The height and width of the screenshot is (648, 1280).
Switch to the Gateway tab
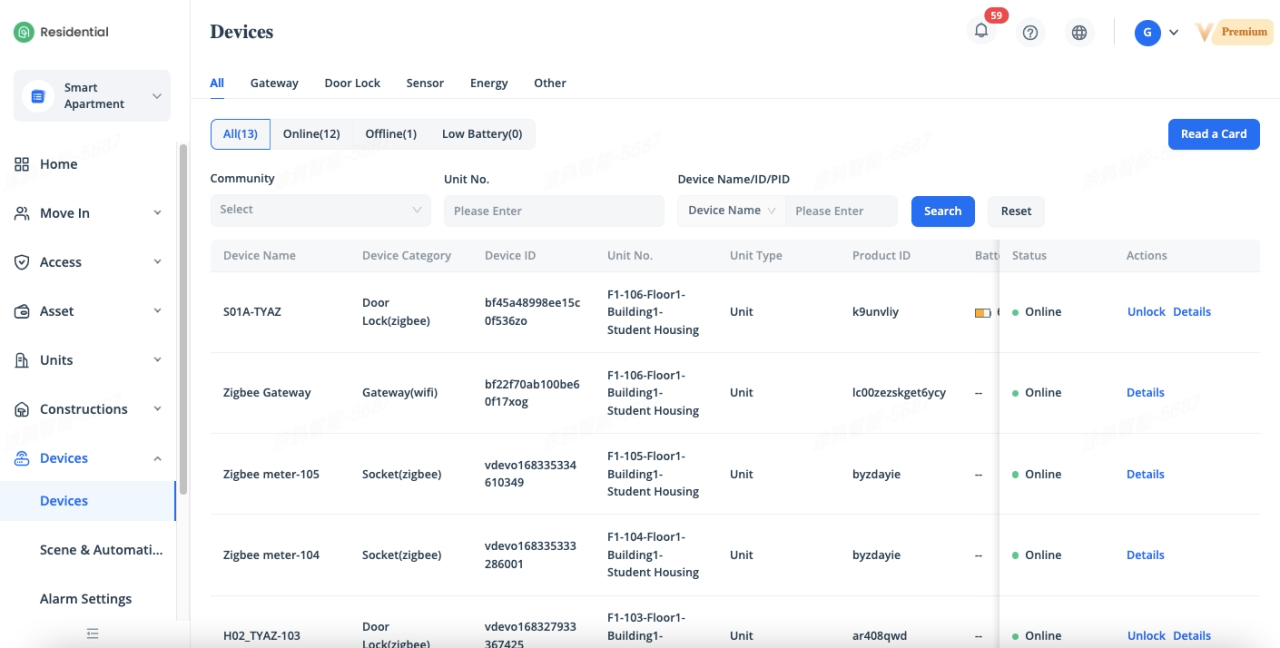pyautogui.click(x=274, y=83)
============================================================
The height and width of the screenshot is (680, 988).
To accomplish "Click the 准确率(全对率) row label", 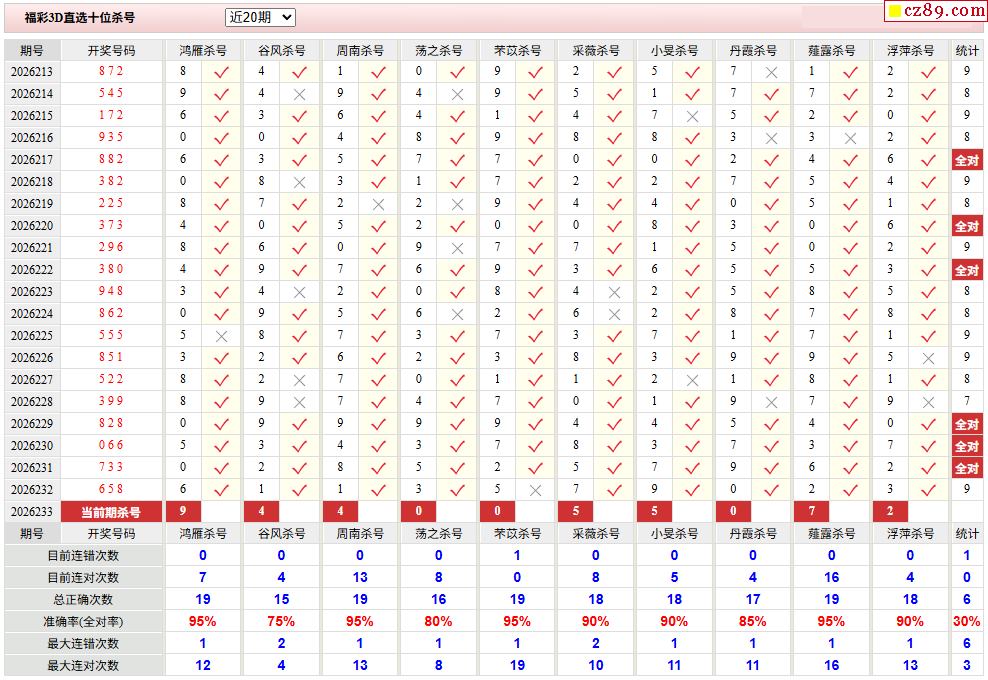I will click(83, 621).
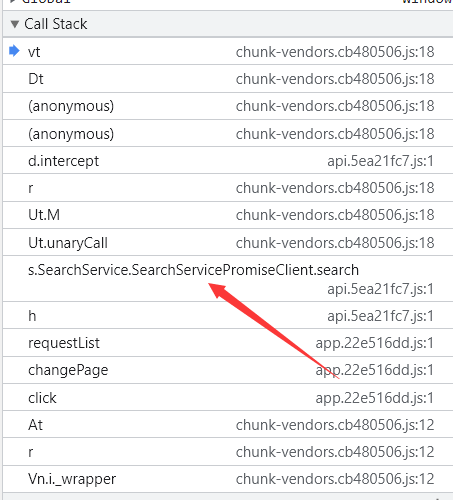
============================================================
[What you are asked to do] Return each line of the entries that holds the string "height".

[Expected answer]
The height and width of the screenshot is (648, 1280).
The height and width of the screenshot is (680, 988).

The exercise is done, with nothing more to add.